### To do
Only the lines of the data below from the one with "The image size is (1389, 868)." through the one with "Task: Click the CPU chip icon beside DELETE" are wanted. Repeat them exactly.

+++ Dataset entries +++

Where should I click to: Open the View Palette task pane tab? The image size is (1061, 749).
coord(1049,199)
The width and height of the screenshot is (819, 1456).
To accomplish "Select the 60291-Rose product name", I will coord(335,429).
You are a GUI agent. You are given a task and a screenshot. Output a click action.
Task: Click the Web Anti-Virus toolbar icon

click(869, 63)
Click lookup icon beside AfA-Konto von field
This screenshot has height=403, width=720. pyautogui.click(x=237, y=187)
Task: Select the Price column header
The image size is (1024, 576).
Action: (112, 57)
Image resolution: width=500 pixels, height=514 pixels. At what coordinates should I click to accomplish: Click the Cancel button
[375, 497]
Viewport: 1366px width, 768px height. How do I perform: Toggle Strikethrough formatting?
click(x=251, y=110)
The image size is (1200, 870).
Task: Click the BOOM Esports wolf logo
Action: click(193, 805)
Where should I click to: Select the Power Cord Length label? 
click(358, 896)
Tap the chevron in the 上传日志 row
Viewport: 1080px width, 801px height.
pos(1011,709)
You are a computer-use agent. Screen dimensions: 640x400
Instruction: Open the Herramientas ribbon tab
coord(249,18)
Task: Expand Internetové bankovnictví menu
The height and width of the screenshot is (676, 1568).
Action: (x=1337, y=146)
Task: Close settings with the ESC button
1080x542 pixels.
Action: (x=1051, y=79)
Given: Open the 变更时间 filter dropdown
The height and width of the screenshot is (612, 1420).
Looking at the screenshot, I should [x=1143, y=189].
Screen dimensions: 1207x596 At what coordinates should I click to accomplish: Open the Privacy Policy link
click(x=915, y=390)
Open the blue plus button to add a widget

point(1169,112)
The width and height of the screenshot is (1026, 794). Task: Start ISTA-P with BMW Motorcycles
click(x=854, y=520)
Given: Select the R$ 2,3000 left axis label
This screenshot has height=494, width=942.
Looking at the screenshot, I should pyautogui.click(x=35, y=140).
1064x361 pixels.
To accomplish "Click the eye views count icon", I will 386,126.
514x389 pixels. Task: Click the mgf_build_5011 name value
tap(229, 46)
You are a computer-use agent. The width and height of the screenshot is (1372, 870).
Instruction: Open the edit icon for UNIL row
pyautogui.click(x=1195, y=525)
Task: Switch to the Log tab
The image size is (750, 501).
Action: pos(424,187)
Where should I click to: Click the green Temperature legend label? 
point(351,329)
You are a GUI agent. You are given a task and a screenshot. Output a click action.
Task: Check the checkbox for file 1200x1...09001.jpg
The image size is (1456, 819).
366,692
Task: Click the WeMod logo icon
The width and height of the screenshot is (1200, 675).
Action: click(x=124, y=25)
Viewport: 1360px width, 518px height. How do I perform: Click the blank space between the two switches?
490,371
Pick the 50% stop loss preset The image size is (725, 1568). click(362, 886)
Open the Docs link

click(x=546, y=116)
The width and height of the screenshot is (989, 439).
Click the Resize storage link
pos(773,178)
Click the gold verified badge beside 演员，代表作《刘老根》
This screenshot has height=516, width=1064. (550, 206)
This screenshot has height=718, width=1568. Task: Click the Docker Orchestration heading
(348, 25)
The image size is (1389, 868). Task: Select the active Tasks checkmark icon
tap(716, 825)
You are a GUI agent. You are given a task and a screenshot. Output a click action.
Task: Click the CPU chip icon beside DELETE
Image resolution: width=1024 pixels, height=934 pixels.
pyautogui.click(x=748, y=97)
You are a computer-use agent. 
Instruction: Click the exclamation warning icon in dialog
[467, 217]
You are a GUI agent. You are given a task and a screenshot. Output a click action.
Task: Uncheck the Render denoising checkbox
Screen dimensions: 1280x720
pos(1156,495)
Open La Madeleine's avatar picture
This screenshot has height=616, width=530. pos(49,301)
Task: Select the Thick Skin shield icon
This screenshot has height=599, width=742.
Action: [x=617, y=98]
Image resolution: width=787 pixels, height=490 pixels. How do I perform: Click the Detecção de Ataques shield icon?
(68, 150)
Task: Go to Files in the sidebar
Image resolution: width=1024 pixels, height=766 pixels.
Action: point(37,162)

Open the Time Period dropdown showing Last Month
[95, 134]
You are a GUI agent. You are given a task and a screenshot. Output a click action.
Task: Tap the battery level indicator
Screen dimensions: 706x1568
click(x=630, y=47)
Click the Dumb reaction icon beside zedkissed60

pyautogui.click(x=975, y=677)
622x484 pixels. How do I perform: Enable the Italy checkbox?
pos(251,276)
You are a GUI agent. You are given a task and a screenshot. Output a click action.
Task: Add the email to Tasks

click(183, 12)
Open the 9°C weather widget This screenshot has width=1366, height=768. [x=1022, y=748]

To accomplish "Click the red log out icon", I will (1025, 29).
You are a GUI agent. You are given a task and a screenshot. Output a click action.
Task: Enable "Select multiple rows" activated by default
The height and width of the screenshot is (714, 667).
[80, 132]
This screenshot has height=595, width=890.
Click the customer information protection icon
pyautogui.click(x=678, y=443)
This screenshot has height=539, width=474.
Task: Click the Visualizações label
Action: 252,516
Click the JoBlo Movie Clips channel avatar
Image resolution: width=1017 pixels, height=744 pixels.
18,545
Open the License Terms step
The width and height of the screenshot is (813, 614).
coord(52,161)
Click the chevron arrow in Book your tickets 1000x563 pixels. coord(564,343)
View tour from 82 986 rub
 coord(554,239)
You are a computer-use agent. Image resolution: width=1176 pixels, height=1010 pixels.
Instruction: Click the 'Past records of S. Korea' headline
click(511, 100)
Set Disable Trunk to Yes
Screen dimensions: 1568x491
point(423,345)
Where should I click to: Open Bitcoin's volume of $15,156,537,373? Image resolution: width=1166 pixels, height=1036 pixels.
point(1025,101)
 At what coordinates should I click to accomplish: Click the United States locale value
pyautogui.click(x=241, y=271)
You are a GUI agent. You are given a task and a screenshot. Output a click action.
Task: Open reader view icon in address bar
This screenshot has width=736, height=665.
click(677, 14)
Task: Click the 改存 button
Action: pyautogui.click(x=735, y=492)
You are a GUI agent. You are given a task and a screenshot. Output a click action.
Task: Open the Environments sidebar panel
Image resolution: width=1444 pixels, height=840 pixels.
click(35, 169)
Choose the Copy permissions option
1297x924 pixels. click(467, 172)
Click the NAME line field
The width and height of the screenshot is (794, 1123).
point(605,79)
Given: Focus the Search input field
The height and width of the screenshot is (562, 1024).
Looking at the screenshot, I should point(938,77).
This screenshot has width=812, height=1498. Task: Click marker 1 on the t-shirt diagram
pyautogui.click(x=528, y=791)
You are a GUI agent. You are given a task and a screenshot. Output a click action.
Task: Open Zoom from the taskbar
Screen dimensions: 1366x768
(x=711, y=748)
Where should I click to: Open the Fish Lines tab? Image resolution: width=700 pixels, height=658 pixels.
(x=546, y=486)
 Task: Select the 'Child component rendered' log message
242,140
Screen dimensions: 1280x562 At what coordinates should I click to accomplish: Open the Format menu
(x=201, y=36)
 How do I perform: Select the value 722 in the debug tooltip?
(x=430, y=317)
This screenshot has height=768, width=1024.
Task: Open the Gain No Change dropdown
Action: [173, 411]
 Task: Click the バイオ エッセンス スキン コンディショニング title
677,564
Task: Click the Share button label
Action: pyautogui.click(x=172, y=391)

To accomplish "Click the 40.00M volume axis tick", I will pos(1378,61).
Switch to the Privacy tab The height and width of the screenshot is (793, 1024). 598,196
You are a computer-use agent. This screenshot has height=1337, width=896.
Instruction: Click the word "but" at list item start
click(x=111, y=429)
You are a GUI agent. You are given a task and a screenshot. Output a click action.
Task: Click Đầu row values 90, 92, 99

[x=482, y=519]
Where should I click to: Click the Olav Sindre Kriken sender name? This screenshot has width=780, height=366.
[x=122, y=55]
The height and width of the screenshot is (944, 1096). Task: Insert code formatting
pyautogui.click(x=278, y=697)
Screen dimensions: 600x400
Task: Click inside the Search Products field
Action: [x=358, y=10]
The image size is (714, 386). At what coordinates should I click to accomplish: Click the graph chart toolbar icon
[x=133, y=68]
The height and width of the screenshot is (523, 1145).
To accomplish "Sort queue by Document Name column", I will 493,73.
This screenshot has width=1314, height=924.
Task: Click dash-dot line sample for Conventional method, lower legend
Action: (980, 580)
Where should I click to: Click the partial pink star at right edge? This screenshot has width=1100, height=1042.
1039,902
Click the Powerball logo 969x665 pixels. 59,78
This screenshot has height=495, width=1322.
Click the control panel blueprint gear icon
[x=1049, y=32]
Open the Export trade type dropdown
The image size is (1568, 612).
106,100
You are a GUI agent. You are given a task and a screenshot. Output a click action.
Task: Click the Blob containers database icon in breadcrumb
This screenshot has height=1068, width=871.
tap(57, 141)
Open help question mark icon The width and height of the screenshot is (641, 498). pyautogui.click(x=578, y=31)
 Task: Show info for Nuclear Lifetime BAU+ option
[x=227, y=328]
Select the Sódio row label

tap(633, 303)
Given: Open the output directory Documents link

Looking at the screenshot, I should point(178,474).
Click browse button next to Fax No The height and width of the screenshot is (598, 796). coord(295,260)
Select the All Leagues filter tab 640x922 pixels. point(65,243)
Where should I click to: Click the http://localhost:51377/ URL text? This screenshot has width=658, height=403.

+++

### Solution to this problem
The image size is (1389, 868). Task: Select the active Tasks checkmark icon
tap(716, 825)
You are a GUI agent. You are given a task and a screenshot. Output a click action.
Task: Click the CPU chip icon beside DELETE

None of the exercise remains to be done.